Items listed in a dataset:

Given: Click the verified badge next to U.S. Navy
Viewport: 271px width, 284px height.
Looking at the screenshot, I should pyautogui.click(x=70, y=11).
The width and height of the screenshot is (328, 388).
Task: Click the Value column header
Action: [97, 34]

* Exercise brief *
Please repeat the data above line for line, without any changes.

* Result *
Given: Click the verified badge next to U.S. Navy
Viewport: 271px width, 284px height.
Looking at the screenshot, I should pyautogui.click(x=70, y=11).
The width and height of the screenshot is (328, 388).
Task: Click the Value column header
Action: [97, 34]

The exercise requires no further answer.